## [TASK BRIEF]
Please copy every line below that contains the string "reply".

#### ENTRIES SHOWN

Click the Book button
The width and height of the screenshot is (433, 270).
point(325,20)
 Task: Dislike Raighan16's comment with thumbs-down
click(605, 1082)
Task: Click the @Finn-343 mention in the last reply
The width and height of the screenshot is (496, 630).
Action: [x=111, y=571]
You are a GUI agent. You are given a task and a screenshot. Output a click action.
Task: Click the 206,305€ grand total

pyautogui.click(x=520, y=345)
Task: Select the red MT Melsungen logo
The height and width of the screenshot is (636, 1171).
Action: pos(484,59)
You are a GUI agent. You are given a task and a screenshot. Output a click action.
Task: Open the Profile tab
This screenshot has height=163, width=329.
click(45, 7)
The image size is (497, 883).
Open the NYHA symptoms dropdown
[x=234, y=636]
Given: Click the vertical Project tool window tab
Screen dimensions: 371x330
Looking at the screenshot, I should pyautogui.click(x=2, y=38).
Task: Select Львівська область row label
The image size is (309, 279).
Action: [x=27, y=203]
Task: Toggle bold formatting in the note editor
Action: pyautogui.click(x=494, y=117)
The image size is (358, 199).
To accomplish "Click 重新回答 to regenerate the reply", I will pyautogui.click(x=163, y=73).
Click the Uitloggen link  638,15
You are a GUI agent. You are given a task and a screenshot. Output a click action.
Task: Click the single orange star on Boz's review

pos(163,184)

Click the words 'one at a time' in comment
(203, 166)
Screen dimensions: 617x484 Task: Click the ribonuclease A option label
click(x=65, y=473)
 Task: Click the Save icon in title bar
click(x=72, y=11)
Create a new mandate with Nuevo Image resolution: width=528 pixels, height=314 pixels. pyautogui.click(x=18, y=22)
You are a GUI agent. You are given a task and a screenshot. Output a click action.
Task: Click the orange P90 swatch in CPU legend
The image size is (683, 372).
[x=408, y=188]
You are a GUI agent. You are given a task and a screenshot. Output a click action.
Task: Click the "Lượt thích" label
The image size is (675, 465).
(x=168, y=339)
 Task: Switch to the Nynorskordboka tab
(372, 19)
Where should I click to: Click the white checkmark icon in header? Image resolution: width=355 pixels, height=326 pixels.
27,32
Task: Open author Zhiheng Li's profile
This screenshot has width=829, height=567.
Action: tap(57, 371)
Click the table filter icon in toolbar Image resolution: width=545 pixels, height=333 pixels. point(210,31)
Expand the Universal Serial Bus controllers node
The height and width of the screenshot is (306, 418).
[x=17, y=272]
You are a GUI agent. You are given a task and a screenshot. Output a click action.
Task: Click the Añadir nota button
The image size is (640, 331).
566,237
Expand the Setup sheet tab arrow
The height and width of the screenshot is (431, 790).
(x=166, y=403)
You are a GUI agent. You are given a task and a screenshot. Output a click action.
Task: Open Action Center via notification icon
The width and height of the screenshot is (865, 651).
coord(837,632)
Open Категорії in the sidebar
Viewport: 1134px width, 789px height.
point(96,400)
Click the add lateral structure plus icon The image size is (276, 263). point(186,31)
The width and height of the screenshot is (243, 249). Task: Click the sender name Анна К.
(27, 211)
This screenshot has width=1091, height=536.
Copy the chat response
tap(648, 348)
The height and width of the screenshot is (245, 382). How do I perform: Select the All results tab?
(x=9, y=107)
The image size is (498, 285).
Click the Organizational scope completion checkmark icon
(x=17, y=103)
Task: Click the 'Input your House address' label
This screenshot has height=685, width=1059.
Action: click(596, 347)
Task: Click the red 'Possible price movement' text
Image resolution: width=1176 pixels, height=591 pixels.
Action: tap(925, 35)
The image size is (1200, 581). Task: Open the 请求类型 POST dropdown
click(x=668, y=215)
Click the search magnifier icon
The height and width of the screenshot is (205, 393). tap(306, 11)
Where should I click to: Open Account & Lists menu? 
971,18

########

## [SOLUTION TO THE PROBLEM]
Task: Click the @Finn-343 mention in the last reply
To accomplish "Click 重新回答 to regenerate the reply", I will pyautogui.click(x=163, y=73).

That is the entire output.